The ContentHandler is also used to generate suitable instances of subclasses of Article, EditPage, DifferenceEngine, etc. This way, a specialized UI for each content type can easily be plugged in through the ContentHandler interface.

All core code that currently accesses the revision text in any way should be changed to use the methods provided by the Content object instead. Core classes that provide access the revision text (most importantly, Revision, WikiPage and Article) need to be changed to provide access to the appropriate Content object instead.

Besides the core classes representing the content (the new Content class and the old classes Revision, WikiPage and Article) and the classes used to interact with the content (most notably EditPage), some more classes/interfaces need to be generalized:

  • LinkUpdate shall be refactored to allow updating any kind of secondary data storage for indexed access to information from the content, be it though special database tables or even using another external storage mechanism.
  • ParserOutput will also likely need to be generalized to facilitate additional types of information extracted from the content, e.g. the index entries mentioned above.
  • DifferenceEngine shall be generalized to provide an interface that can be used to show differences of revisions of any kind of content.

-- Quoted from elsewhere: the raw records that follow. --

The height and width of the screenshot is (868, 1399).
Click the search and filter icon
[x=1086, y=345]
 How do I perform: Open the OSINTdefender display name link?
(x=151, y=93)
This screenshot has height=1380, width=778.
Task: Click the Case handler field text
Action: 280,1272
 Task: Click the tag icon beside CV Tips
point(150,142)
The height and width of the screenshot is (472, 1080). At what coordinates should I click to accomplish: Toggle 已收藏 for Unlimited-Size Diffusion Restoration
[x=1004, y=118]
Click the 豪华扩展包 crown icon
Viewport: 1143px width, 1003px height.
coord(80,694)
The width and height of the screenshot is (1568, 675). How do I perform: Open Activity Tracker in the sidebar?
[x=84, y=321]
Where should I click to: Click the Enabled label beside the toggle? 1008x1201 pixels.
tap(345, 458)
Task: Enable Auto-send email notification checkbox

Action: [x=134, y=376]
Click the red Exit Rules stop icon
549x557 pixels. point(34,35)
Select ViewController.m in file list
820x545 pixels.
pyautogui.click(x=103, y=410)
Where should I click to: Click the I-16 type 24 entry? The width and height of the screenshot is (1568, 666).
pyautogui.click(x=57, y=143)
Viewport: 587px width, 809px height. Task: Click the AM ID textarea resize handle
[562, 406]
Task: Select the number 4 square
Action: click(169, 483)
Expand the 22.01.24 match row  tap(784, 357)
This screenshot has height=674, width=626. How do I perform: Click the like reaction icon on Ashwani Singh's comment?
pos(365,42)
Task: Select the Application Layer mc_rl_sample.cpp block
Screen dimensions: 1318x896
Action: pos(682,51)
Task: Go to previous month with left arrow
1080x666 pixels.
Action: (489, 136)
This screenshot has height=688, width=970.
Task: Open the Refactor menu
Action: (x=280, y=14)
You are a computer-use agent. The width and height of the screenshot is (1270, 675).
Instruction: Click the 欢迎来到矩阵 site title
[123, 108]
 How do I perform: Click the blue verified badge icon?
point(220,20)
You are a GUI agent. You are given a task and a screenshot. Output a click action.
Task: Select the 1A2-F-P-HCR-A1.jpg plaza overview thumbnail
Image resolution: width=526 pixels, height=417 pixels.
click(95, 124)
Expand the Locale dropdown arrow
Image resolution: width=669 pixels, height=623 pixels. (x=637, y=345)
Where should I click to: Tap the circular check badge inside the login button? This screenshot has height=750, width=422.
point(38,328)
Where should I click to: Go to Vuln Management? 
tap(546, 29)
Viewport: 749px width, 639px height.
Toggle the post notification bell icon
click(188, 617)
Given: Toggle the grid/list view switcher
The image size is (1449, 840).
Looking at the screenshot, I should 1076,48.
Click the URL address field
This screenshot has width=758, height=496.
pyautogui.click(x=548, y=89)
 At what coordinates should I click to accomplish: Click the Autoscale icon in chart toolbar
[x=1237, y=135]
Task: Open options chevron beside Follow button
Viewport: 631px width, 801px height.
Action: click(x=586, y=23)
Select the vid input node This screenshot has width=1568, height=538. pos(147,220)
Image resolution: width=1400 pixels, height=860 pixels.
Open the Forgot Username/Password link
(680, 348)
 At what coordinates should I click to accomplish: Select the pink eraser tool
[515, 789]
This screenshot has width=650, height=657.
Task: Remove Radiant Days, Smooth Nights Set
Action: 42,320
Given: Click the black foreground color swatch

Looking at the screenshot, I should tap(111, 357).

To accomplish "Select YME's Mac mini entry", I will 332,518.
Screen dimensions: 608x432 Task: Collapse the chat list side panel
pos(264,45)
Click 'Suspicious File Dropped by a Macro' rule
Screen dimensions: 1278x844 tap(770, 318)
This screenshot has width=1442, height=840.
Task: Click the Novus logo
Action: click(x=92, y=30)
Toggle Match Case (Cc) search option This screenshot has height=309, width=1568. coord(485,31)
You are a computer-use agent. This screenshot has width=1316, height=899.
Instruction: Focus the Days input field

Backward Compatibility[edit]

The assumption that pages contain wikitext is widespread through the MediaWiki code base. To remain compatible with parts of the code that still assume this, especially with extensions, is thus quite important. The right way to provide good compatibility is of course not to change public interfaces. Thus, all methods providing access to the revision content (like Revision::getText(), etc) remain in place, and are complemented with an alternative method that allows access to the content object instead (e.g. Revison::getContent()). The text-based methods may be deprecated, but shall function exactly as before for all pages/revisions that contain wikitext. This is also true for the action API.

The text-based methods shall be rewritten based on the content-object based methods, and shall use ContentHandler::getContentText() to provide the text to return. For flat text-based content models such as wikitext (but also JS and CSS), getContentText() will just return the text, so the old text-based method will return the same as it did before for such revisions. However, in case a text-based B/C method is called on a page/revision that does not contain wikitext (or another flat text content model, such a CSS), the behavior depends on the setting of $wgContentHandlerTextFallback: ignore makes is return null, fail causes it to raise an exception, and serialize causes it to return the default serialization of the content. The default is ignore, which is probably the most conservative option in most scenarios.

For editing however, serialization is preferred. EditPage and the respective handlers in the web API are changed to use the default serialization format of the content, so all content can be edited via the traditional interface. However, depending on the serialization format, some input may be rejected as malformed.